→ YOUR GOAL
Review the material line by line. Identify and copy every line that contains the string "value".

→ DATASET CONTENT

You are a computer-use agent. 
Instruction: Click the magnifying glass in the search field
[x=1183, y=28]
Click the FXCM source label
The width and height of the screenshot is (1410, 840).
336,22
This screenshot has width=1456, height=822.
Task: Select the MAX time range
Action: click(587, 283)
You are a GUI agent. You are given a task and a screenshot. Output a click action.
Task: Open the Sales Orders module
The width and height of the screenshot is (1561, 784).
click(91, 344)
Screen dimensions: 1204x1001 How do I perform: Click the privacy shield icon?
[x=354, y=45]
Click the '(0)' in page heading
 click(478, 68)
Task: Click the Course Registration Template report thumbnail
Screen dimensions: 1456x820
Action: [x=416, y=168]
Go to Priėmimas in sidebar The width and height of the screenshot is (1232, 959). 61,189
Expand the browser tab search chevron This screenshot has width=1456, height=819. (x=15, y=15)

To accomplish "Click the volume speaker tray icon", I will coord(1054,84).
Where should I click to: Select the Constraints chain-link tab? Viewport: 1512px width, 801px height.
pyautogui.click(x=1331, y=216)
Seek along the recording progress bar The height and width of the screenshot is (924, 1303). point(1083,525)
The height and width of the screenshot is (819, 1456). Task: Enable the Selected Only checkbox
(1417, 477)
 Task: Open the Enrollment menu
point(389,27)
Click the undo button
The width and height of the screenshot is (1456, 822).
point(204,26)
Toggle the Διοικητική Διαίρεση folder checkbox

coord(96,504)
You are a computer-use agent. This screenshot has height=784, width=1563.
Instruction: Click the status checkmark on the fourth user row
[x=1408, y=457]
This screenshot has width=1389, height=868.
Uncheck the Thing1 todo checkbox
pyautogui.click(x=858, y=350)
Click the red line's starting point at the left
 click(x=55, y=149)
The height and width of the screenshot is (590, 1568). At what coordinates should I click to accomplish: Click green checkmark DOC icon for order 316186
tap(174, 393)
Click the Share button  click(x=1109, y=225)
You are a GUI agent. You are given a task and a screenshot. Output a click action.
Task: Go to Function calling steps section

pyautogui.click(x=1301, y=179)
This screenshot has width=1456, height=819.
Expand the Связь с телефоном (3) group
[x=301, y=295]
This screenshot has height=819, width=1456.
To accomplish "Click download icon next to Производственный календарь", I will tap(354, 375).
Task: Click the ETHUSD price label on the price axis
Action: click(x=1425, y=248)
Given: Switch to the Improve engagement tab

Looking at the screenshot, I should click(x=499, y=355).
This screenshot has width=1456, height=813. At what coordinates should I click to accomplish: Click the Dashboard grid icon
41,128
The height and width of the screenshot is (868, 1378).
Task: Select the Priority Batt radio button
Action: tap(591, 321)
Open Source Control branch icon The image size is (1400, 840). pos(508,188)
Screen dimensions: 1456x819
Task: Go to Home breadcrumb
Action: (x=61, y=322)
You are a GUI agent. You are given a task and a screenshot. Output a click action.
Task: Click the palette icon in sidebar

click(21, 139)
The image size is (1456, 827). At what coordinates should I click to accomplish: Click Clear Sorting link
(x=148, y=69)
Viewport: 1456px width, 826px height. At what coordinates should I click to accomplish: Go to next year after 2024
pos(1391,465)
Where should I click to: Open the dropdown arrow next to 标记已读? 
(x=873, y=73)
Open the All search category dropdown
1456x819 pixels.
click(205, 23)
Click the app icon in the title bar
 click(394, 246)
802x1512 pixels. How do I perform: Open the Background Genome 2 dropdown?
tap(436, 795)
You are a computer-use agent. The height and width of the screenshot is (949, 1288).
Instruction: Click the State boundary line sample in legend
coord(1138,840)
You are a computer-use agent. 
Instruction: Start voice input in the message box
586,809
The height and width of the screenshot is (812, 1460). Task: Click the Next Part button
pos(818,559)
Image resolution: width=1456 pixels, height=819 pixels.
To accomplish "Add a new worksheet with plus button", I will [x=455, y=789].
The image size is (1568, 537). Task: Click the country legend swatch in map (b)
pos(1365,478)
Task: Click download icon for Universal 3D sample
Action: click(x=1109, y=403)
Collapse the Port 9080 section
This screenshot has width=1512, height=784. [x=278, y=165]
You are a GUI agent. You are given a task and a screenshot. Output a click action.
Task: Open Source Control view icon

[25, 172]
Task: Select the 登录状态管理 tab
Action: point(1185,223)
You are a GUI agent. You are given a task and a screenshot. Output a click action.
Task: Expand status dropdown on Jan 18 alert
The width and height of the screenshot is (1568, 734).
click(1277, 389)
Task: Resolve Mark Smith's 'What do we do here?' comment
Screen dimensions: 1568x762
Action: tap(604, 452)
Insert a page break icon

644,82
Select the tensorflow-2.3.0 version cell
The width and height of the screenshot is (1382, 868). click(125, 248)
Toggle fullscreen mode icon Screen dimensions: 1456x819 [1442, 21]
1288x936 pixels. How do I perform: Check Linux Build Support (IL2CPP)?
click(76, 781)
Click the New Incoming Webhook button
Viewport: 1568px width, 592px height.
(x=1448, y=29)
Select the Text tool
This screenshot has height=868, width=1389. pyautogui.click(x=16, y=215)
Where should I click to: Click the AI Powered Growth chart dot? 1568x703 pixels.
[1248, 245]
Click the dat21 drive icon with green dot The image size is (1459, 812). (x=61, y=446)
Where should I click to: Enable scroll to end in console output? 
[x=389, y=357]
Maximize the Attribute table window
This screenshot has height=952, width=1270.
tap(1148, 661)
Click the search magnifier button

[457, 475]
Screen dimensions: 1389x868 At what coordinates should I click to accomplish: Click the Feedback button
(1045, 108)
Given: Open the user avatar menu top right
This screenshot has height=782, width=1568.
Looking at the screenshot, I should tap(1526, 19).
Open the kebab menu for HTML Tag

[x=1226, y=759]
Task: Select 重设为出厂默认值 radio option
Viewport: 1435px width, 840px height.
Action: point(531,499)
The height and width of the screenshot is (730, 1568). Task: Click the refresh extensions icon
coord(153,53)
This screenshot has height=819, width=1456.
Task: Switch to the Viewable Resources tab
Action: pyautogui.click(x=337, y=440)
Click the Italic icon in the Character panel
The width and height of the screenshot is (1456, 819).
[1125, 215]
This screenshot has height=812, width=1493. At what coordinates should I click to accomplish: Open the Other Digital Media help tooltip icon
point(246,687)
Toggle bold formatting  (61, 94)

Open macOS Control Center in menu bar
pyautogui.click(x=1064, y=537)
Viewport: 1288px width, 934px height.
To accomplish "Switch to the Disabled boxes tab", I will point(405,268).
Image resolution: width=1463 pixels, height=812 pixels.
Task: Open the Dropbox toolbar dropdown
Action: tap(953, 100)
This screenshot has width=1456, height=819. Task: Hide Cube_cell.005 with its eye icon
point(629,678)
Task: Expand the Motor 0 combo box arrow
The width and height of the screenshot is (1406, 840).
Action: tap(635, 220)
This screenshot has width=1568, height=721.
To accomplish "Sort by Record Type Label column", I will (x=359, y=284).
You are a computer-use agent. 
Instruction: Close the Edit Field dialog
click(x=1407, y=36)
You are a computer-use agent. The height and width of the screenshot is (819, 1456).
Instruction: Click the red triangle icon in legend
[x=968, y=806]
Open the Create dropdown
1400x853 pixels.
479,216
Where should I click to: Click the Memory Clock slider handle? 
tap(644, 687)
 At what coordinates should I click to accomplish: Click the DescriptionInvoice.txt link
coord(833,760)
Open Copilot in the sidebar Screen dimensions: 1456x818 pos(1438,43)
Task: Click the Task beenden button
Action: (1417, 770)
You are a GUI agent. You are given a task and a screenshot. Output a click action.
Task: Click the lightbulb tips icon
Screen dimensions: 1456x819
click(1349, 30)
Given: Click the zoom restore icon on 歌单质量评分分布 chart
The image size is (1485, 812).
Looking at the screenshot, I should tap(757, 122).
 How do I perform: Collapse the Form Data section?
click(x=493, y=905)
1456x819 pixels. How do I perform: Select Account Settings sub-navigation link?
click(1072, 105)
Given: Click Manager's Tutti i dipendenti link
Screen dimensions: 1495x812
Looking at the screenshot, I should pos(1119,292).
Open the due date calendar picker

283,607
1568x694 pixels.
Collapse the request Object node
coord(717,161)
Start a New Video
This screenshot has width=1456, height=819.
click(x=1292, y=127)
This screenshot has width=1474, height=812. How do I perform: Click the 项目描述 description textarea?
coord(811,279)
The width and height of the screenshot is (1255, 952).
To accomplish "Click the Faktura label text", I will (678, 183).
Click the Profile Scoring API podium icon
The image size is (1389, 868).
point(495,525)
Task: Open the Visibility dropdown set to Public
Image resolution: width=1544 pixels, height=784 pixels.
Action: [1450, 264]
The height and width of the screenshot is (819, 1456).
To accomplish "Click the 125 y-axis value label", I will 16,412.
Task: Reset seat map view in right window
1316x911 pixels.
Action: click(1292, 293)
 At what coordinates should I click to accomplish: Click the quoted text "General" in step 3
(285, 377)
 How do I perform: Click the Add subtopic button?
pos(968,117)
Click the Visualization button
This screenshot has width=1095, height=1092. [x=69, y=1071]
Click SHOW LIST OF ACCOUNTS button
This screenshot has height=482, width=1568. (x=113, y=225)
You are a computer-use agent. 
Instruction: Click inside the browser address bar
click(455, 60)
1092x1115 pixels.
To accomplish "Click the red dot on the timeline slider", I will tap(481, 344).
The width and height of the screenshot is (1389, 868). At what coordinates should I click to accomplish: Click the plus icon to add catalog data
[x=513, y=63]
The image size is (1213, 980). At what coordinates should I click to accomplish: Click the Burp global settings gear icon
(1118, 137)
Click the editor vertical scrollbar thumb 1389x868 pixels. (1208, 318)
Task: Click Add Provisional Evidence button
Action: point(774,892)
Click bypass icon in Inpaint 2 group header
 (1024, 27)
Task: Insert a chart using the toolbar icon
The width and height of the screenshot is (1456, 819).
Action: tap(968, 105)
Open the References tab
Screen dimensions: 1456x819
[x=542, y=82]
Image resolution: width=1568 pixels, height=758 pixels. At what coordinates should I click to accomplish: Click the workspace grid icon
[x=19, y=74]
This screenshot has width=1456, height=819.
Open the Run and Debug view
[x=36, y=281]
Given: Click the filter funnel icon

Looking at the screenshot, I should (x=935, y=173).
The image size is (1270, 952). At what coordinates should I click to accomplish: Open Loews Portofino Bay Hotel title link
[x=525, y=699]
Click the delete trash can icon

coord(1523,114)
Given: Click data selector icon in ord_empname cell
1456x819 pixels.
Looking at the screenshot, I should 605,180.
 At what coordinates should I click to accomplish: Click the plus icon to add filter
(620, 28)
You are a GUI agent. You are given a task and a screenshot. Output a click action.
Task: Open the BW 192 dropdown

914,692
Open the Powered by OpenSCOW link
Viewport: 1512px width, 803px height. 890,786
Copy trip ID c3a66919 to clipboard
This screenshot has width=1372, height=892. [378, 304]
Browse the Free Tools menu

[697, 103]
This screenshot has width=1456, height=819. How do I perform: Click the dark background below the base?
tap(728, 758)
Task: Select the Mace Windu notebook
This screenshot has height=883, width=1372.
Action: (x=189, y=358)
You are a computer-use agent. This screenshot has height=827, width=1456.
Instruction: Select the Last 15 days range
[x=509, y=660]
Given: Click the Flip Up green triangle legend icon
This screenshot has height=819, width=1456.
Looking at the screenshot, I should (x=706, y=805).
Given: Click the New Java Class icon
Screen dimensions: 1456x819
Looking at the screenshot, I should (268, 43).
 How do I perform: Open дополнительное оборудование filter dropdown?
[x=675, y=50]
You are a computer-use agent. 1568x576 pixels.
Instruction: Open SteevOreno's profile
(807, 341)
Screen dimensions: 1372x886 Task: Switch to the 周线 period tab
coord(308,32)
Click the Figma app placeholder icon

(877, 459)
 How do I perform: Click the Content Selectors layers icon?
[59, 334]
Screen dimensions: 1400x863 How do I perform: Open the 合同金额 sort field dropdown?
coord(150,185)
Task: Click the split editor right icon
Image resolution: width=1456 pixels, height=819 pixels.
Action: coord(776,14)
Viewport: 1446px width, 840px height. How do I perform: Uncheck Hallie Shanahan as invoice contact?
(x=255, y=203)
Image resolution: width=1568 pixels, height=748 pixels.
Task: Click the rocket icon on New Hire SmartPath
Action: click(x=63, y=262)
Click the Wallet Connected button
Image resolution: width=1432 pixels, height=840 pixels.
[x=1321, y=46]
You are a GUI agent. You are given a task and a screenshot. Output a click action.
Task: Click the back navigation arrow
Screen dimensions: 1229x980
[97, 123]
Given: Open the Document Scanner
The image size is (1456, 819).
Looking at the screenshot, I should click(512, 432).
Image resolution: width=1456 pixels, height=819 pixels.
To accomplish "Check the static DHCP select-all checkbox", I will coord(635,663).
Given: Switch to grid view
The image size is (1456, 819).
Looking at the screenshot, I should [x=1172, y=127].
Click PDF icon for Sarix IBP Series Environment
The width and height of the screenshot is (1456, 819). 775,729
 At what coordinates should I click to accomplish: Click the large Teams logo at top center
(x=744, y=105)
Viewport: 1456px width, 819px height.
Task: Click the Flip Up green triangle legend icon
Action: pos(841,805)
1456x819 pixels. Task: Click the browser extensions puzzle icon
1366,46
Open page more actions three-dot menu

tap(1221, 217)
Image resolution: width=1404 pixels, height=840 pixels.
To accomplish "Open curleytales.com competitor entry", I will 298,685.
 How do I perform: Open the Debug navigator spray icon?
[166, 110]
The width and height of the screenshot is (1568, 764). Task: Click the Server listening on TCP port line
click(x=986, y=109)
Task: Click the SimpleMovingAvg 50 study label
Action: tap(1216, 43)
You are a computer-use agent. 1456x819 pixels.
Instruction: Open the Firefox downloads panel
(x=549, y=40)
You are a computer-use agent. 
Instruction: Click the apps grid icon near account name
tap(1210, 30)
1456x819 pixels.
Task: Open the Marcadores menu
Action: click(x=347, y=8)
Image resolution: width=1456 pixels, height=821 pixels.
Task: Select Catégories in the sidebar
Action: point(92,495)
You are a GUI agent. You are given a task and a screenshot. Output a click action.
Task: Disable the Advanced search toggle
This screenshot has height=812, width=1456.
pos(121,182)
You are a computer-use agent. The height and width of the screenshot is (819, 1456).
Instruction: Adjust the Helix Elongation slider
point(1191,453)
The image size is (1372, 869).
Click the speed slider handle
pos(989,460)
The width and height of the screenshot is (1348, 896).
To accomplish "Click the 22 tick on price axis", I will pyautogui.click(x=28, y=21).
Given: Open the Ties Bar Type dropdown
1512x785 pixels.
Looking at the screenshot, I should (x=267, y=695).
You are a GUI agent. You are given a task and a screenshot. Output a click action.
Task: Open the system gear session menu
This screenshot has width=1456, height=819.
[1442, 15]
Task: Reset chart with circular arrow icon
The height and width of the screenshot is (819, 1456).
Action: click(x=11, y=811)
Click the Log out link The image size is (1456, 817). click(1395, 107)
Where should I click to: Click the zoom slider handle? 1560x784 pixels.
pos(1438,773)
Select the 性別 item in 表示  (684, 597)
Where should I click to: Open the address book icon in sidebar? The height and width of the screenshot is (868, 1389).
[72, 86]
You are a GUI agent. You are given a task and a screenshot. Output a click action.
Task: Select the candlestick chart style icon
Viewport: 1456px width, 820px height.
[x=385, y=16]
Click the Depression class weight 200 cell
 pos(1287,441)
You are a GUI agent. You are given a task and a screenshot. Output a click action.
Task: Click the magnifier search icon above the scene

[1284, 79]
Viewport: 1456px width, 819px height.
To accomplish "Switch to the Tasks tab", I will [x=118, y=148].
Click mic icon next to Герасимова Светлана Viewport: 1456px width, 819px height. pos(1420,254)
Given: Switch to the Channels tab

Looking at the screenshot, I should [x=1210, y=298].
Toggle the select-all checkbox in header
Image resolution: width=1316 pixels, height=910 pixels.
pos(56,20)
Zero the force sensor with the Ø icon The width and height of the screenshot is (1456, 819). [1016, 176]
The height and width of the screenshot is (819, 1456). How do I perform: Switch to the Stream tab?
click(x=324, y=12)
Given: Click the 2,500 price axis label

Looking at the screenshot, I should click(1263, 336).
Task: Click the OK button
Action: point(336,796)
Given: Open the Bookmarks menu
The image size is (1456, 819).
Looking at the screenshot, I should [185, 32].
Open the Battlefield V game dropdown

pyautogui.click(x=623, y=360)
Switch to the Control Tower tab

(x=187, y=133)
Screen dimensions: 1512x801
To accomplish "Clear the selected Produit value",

→ RESPONSE BOX
To accomplish "Click the 125 y-axis value label", I will 16,412.
To accomplish "Clear the selected Produit value",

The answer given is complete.